**WHAT IS EXPECTED**:
Select every line of the entries below that contains the string "height". Case counts.

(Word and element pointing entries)

>>>

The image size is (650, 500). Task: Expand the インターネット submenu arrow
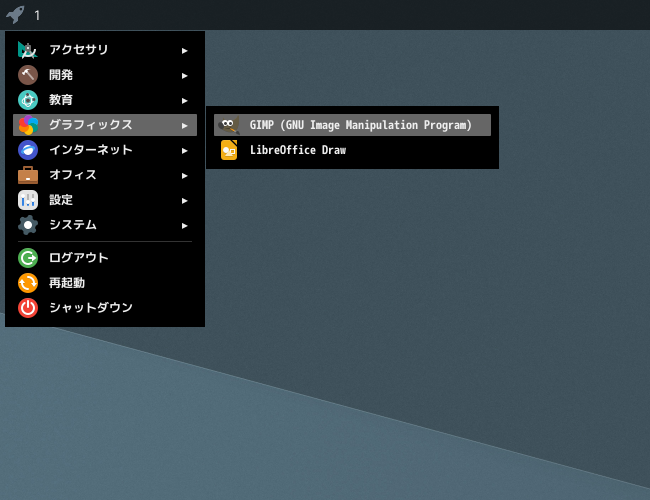pos(184,151)
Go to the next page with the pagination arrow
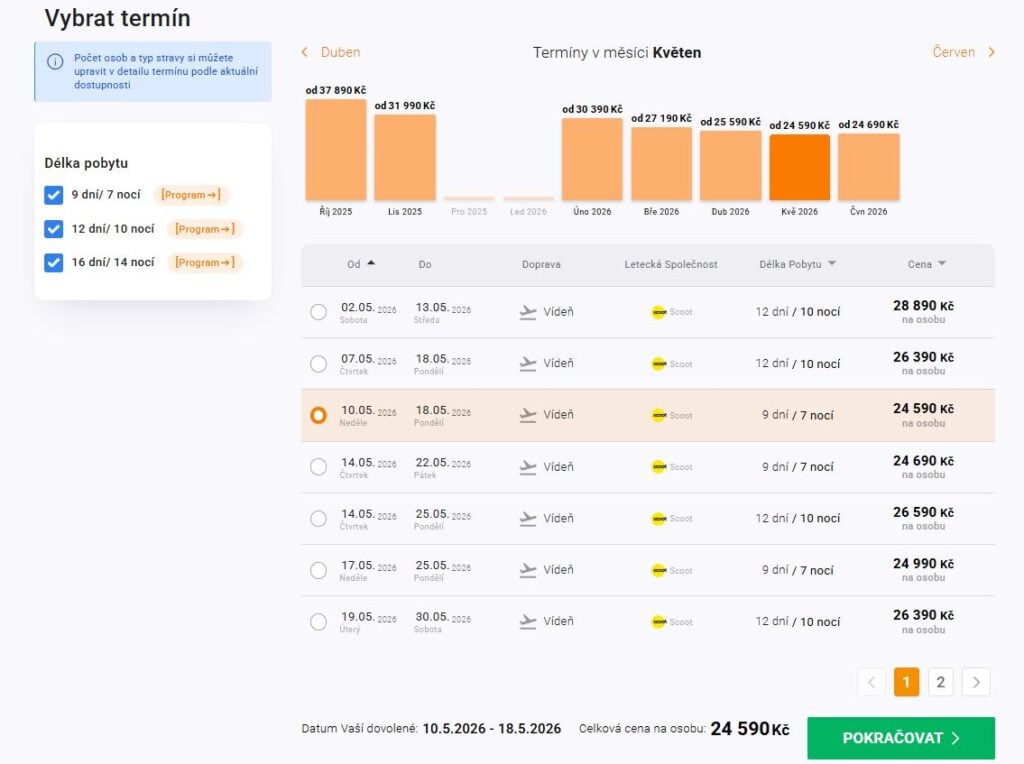 tap(976, 682)
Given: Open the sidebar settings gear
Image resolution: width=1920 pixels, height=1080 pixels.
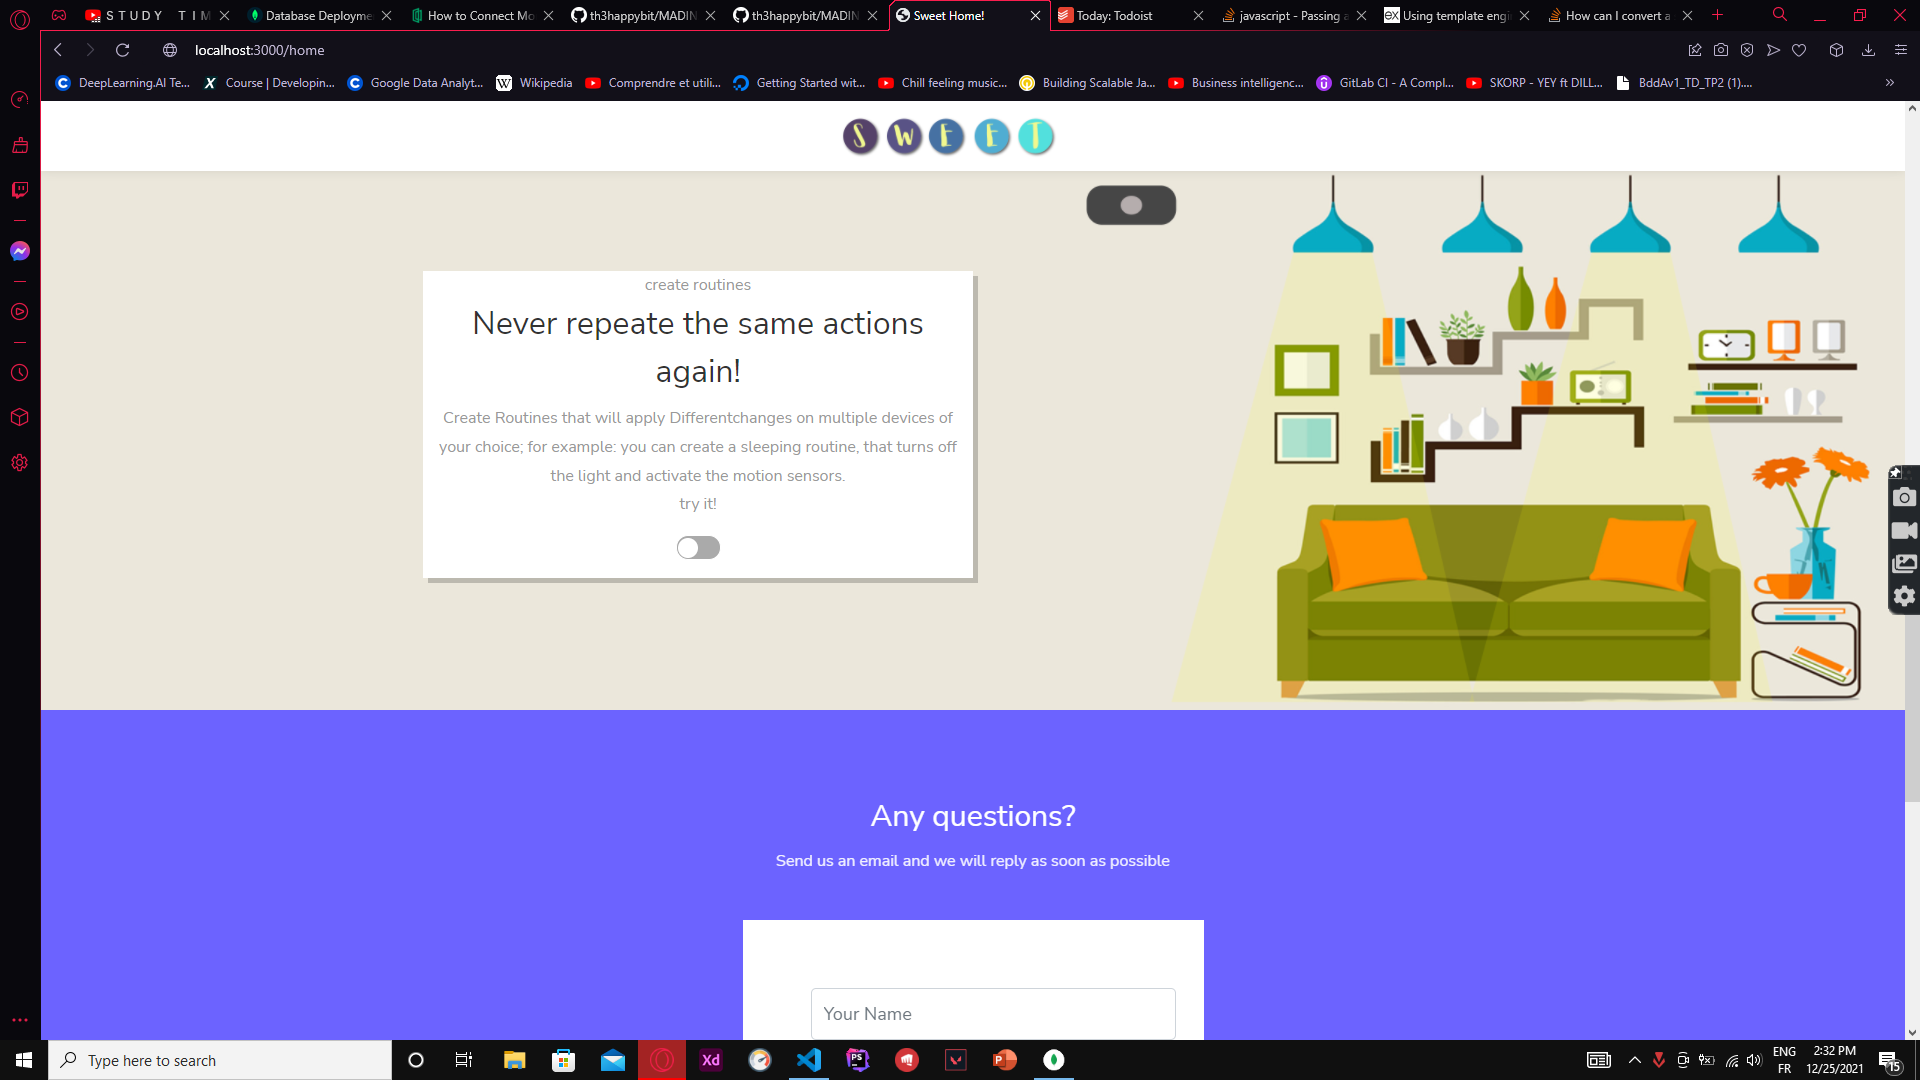Looking at the screenshot, I should click(x=20, y=463).
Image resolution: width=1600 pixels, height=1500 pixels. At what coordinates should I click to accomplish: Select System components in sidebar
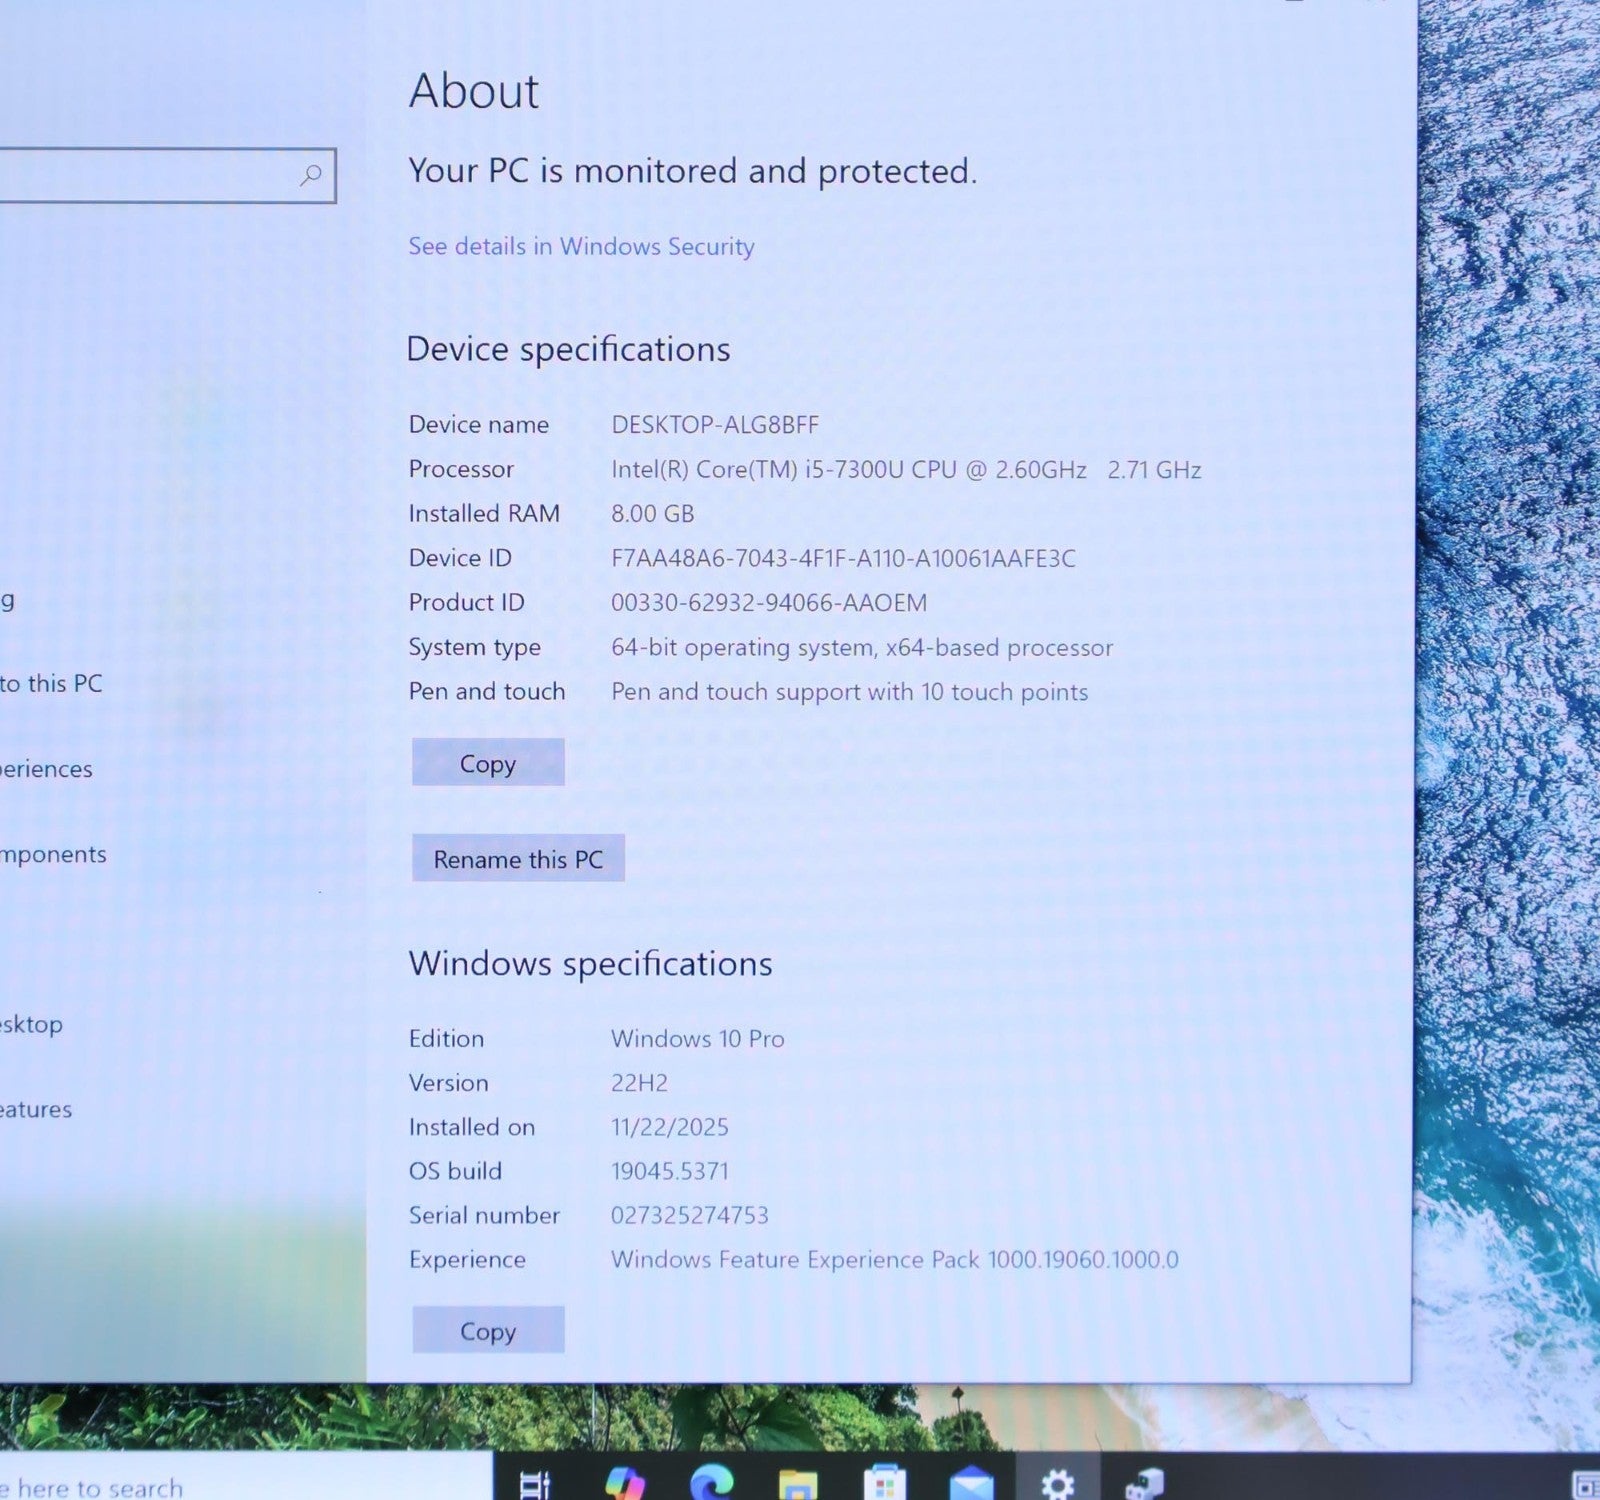point(52,855)
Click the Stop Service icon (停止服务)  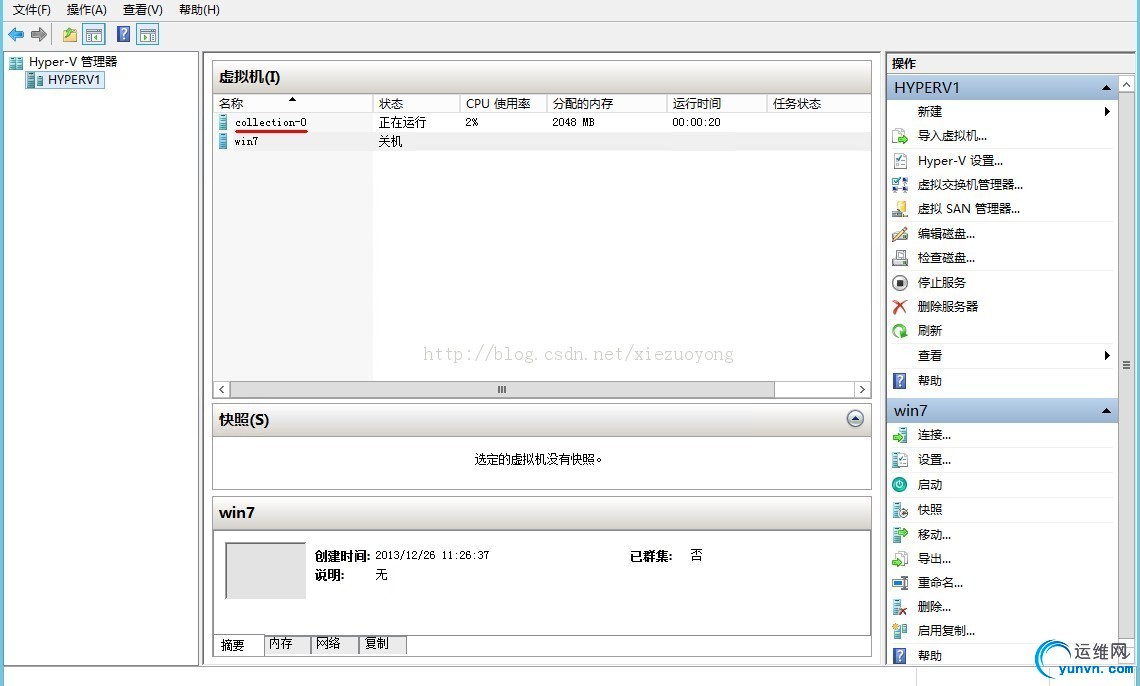[x=900, y=283]
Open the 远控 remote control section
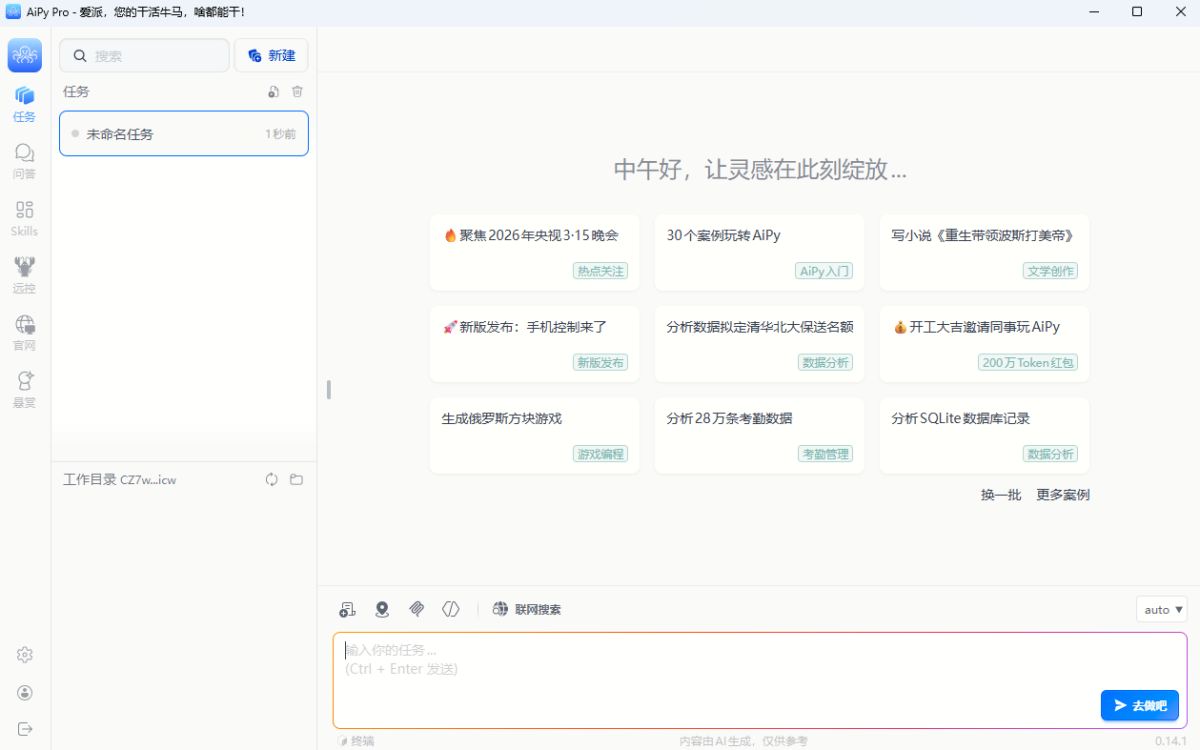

<<<

**TASK ANSWER**:
Image resolution: width=1920 pixels, height=1080 pixels.
Image resolution: width=1600 pixels, height=1500 pixels. At what coordinates should I click to accomplish: Select System components in sidebar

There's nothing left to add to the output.